As for your second statement, it would be more correct to say that $\frac{d(f\circ g)}{dx}=df[g'(x)]$ or $\frac{d(f\circ g)}{dx}=\nabla f^T g'(x)$, whichever you prefer, that in any case is the same as saying $\frac{d(f\circ g)}{dx}=\frac{\partial f}{\partial x}-\frac{\partial f}{\partial y}$, because $g'(x)=(1,-1)$. The notation $$\begin{equation} \frac{df}{dx}=\sum_{i=1}^2 \frac{dx^i}{dx}\frac{\partial f}{\partial x_i} \tag{1}\label{1} \end{equation}$$ where $x^i$ ranges from $x$ to $y$ is merely sugestive; a mnemonic, if you will, to remember the chainrule. One should not dispose of it but one should also not take it too seriously: after all, it is only a symbolic representation of the chain rule, a computational trick. $f$ still stands for $f \circ g$ and the $x^i$ functions that are being differentiated stand for the component functions of g(x), i.e $x^1=x$ and $x^2=y=-x$; that all is to say that the correct notion is still that of the derivative of a composition of function $f$ with some other function.
You will often, in physics for example all the time, encounter some variant of equation \eqref{1}. They will merely say: "let $y$ depepend on $x$": usually they won't change the name of $f$, that is, they call $f$ and $f \circ g$ both $f$, and they name the component functions by $x,y,z,...$; then, they call the derivative the "total" derivative of $f$. But this never ceases to be just the ordinary derivative of a composite function. The only harm in thinking like this is that it is ambiguous and unnecessarily obscure, as you have found; and the perks are that the chain rule is easier to remember that way and it is computationally more efficient.
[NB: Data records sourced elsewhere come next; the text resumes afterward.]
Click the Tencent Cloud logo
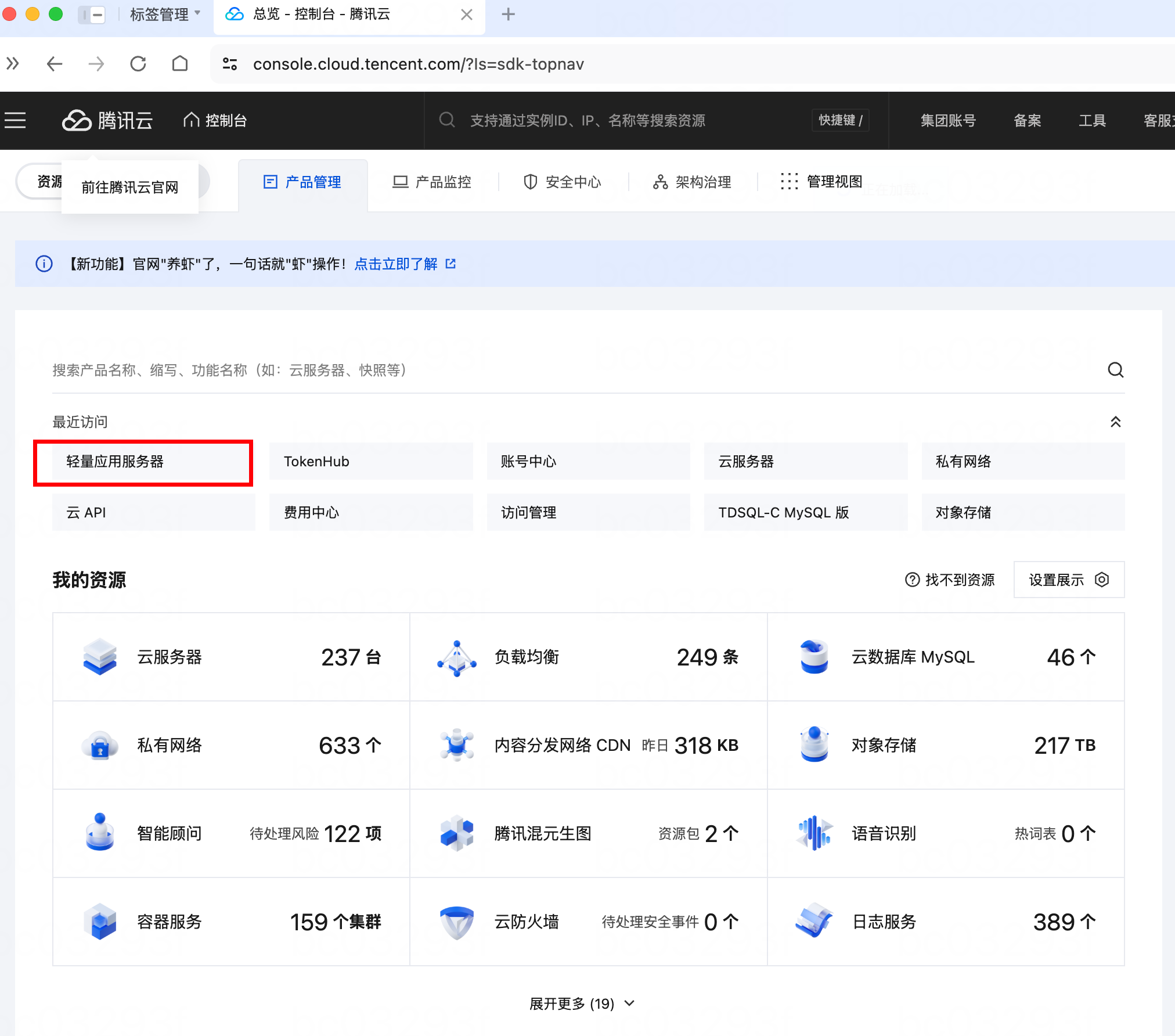This screenshot has width=1175, height=1036. point(107,120)
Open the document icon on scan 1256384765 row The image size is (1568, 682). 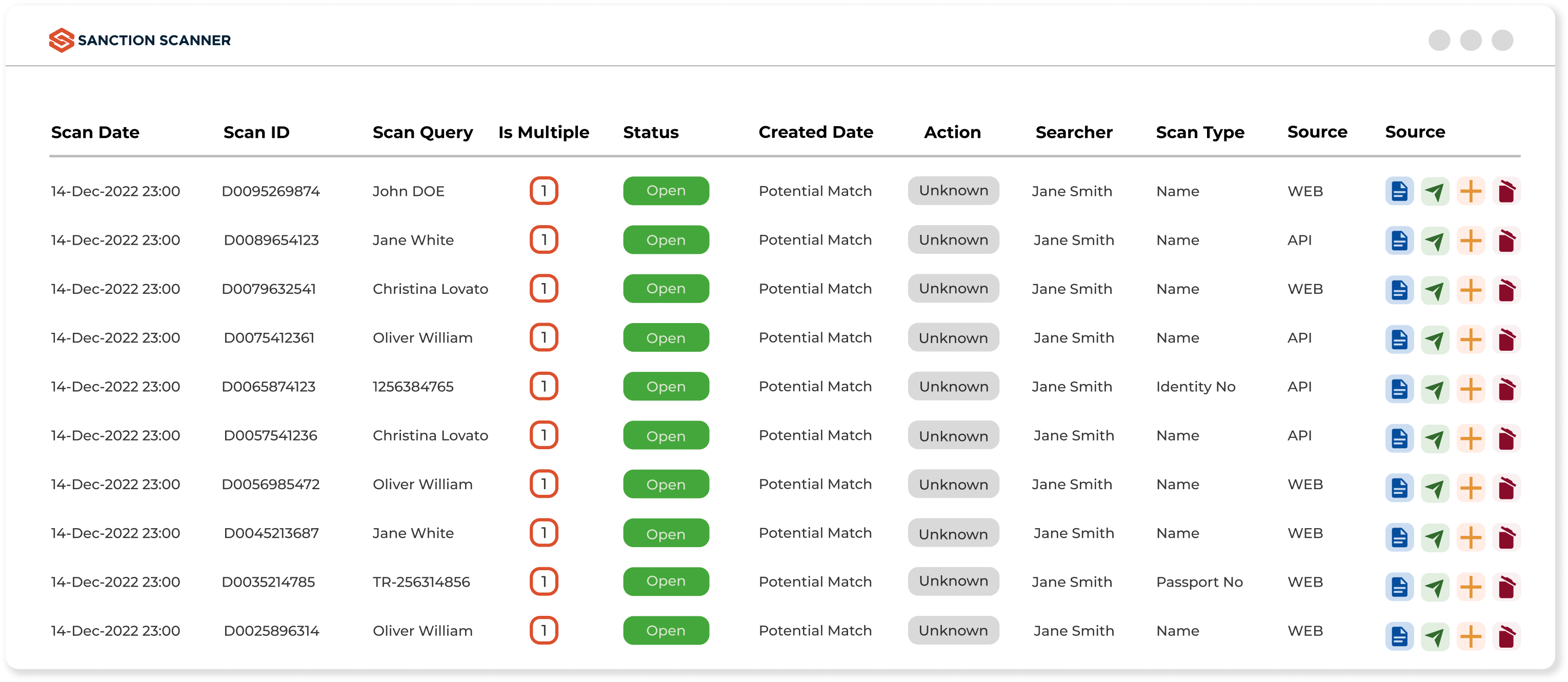point(1400,386)
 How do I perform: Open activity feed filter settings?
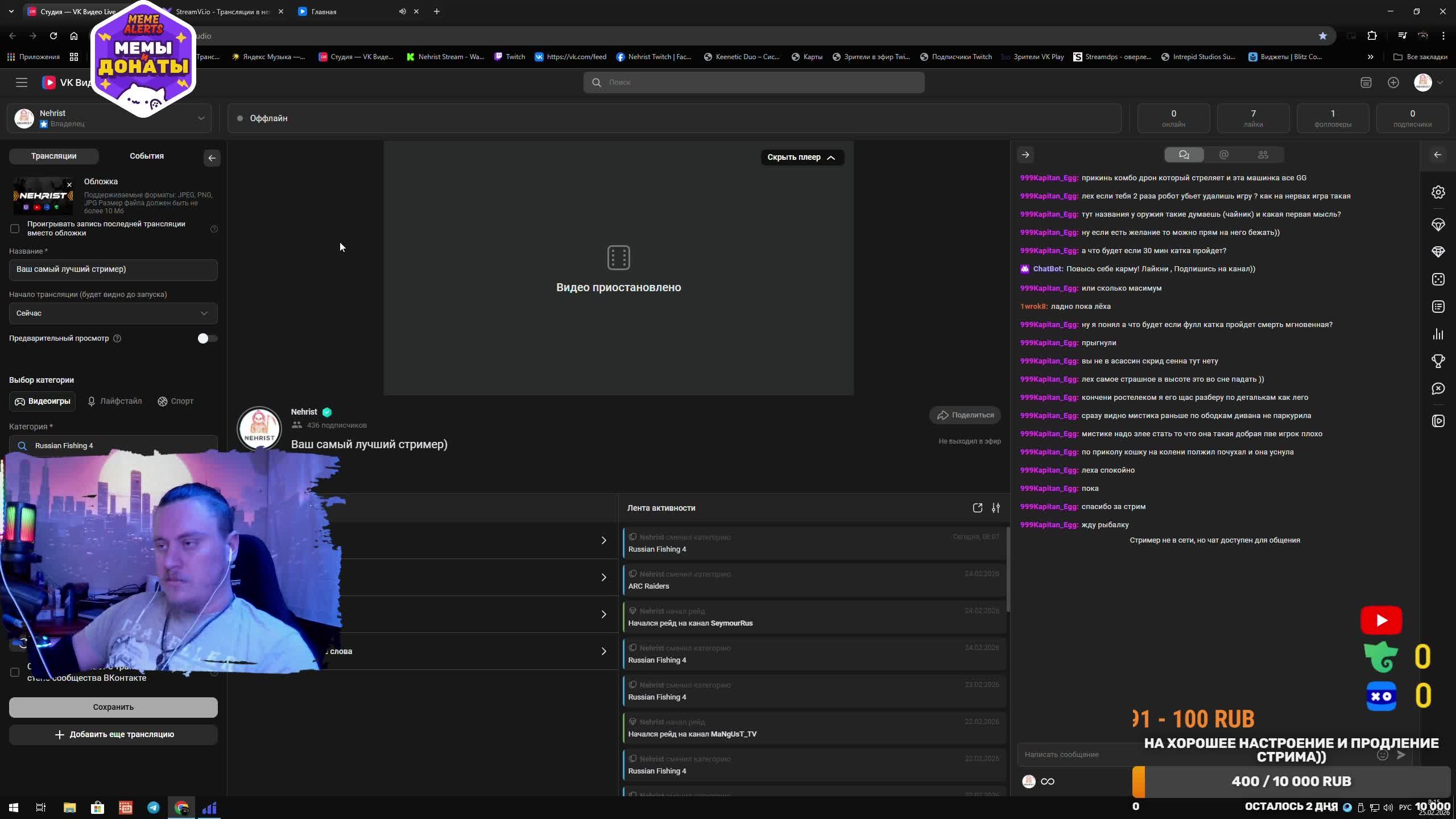pyautogui.click(x=995, y=508)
To conclude, your two statements are slightly imprecise but the general idea is correct in general, assuming that all the notation has been properly defined and everyone knows what you're doing. I say this because in practice no one will go to such lengths as to say "oh actually this function is no longer $f$", they'll just call it $f$ anyway.

Answer 2

Depends on whether $x$ as the definition of $y$ is a constant or a variable. If you are looking at $\partial_x f(x_0, -x_0)$ then you get $1$. But if you are looking at $\frac{d}{dx} f(\phi (x))$, where $\phi : x \to (x, -x)$, then you get $2$.